### DATA SECTION
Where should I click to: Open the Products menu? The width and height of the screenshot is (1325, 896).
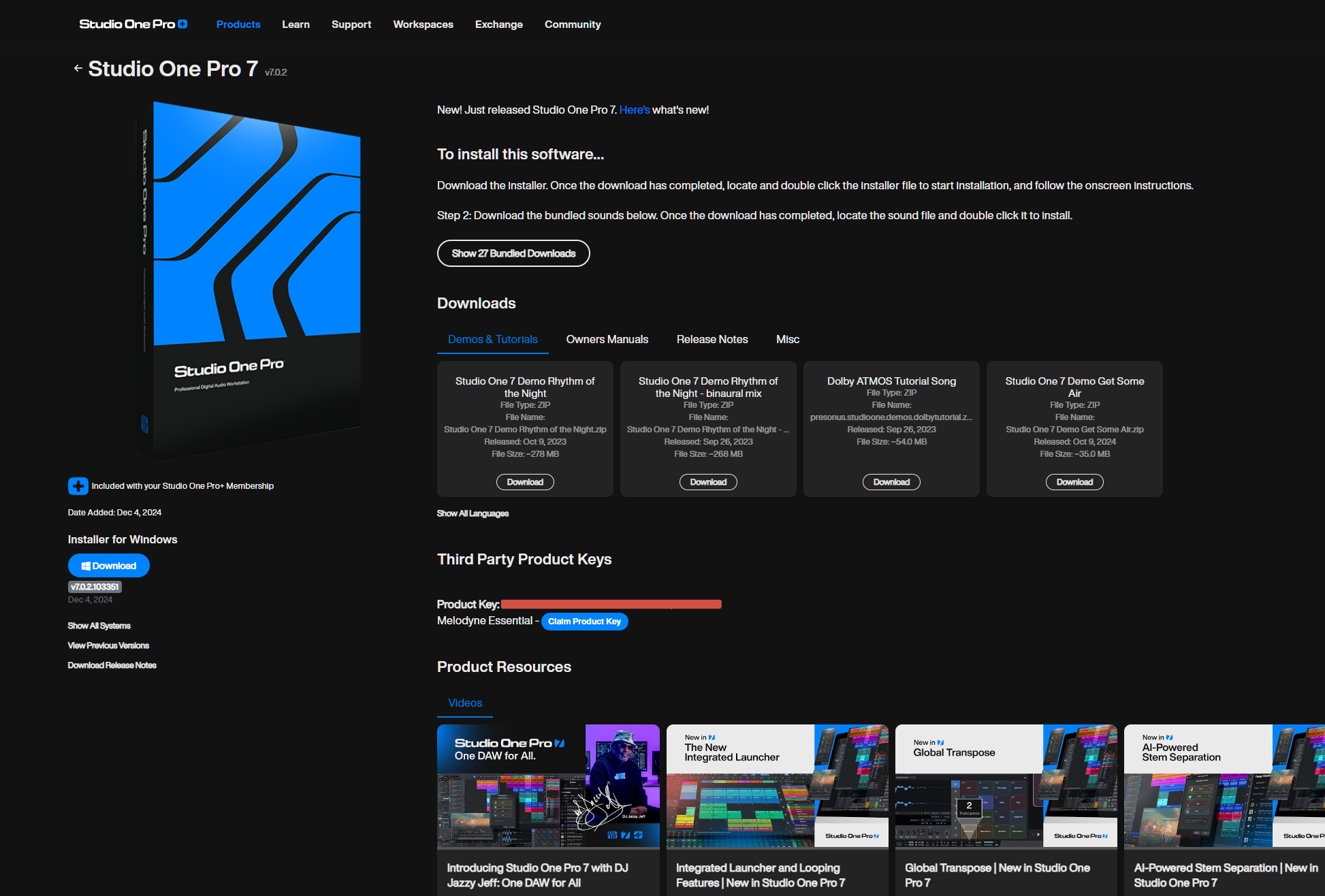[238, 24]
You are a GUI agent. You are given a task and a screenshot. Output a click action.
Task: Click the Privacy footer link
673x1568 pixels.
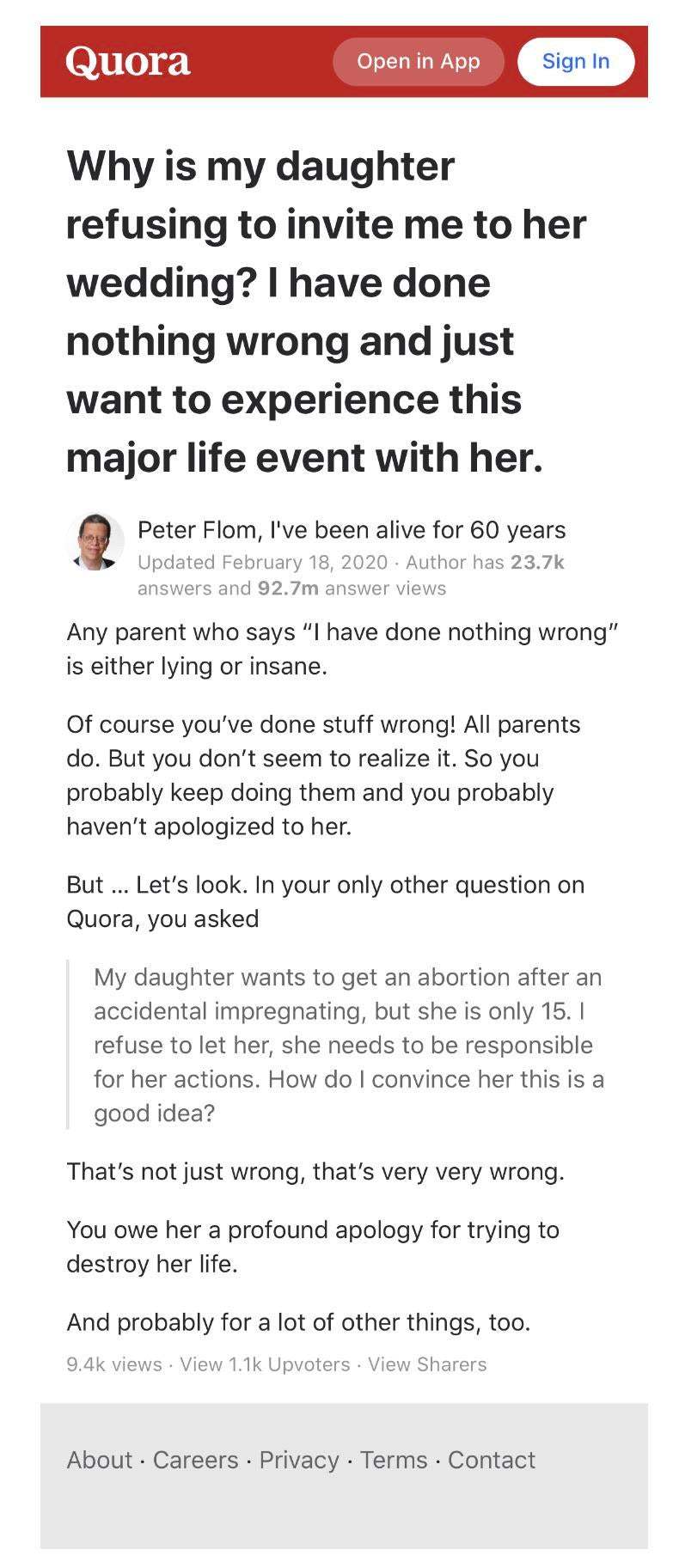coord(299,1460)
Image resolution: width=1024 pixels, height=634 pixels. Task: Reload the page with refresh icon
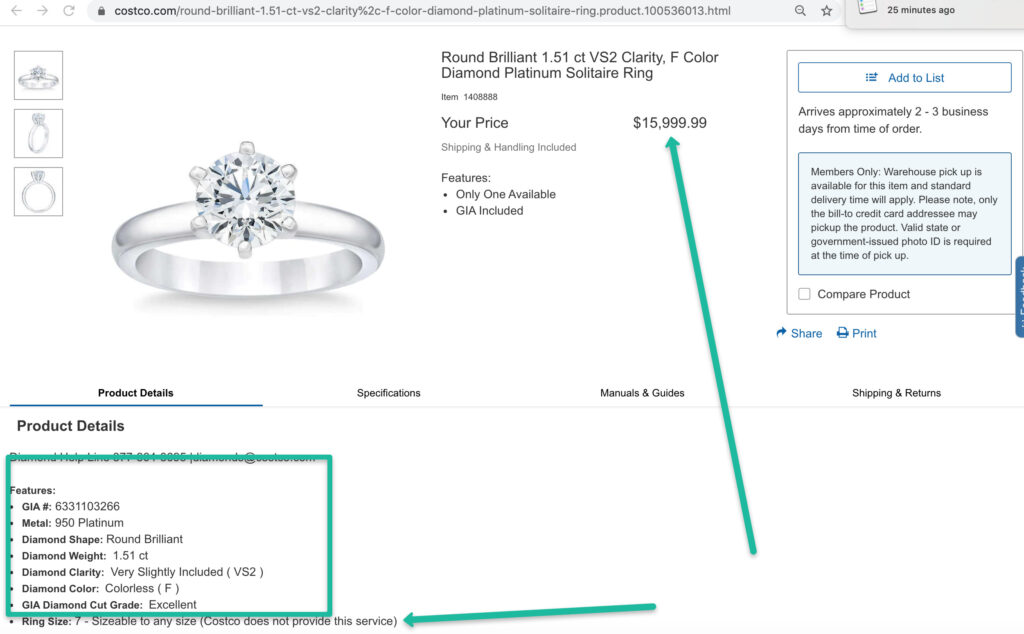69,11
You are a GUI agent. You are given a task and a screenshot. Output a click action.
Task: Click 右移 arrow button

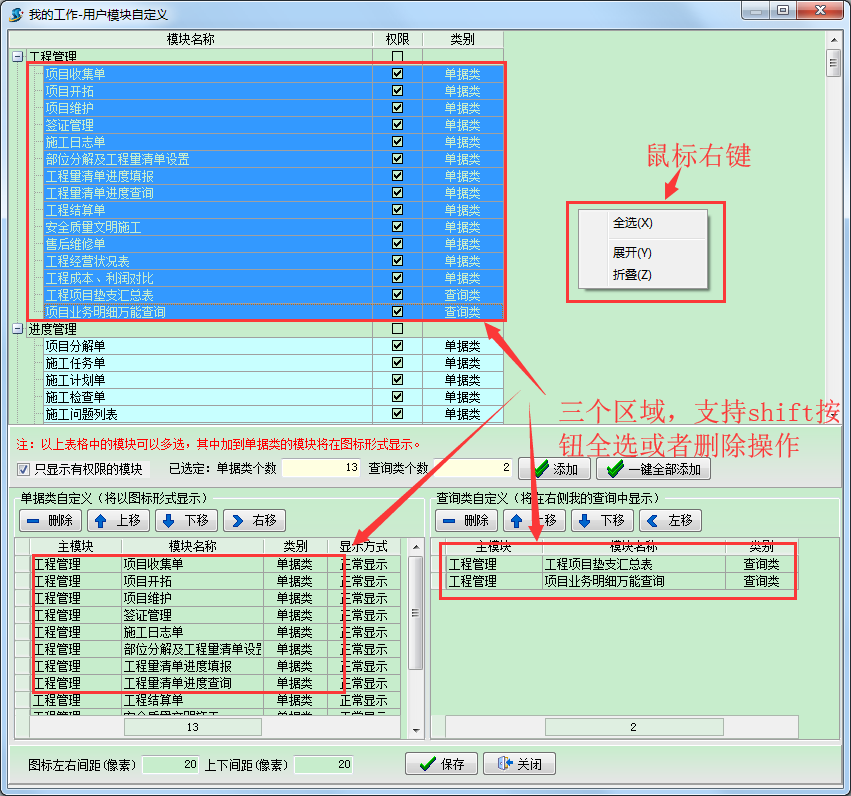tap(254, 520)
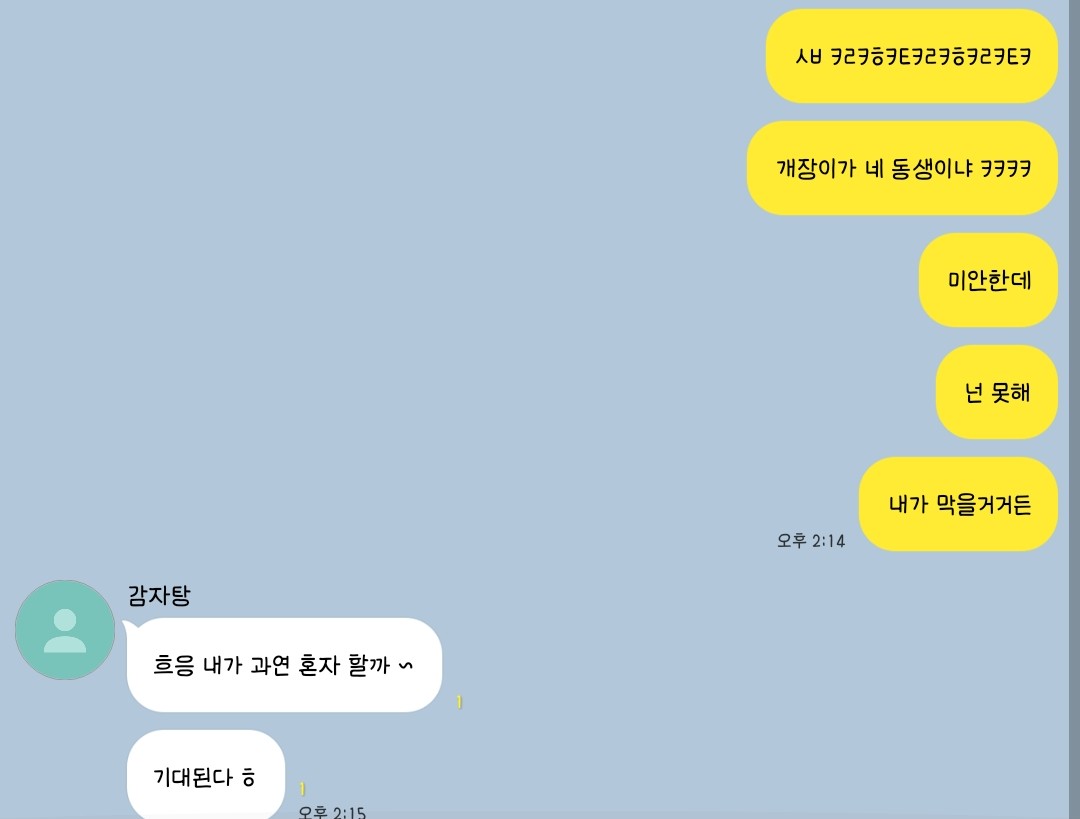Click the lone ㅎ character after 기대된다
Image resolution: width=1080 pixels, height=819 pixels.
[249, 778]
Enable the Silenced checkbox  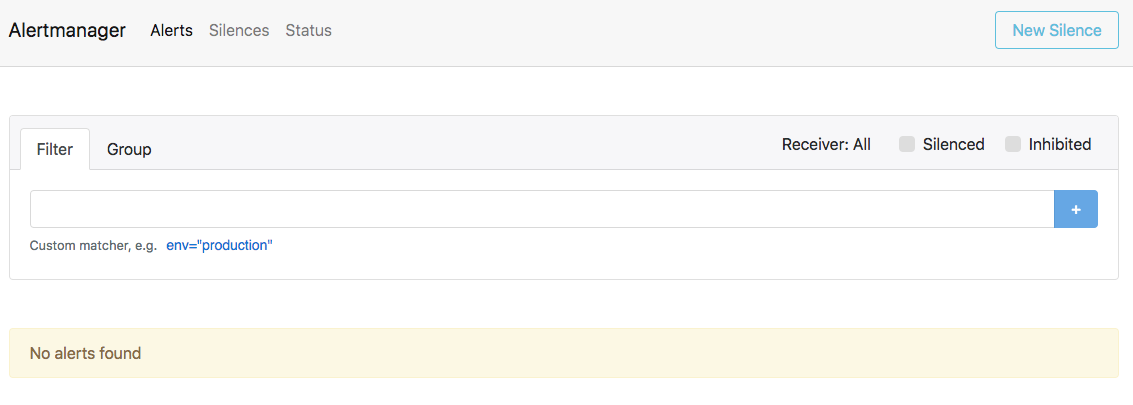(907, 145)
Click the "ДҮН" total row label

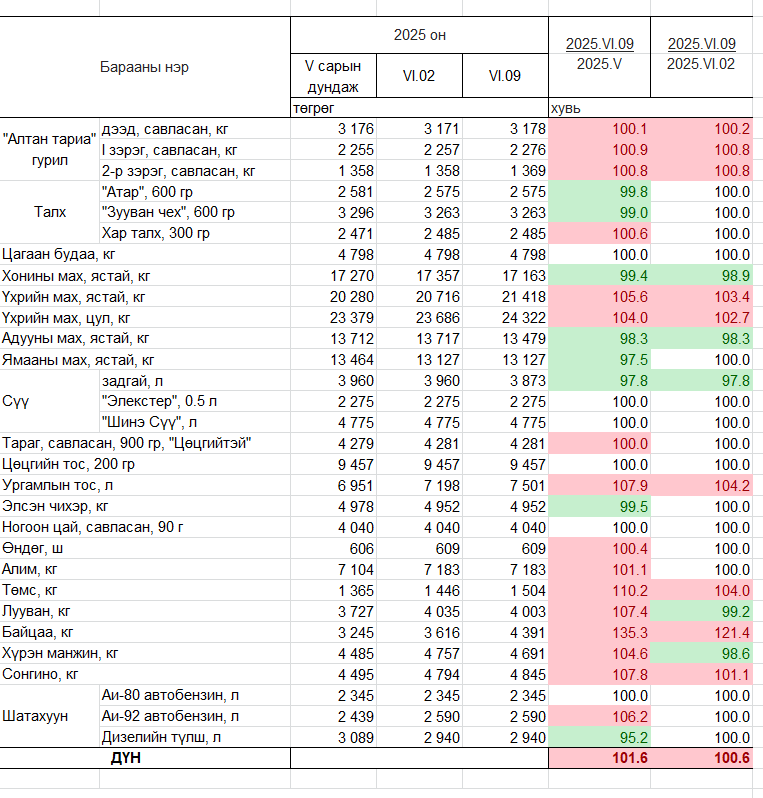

### PROBLEM DESCRIPTION
Return every line of the records above that contains the word "height".

### WRITTEN SOLUTION
Where should I click to: Open the Products menu? The width and height of the screenshot is (1325, 896).
Image resolution: width=1024 pixels, height=634 pixels. Task: Reload the page with refresh icon
Image resolution: width=1080 pixels, height=819 pixels.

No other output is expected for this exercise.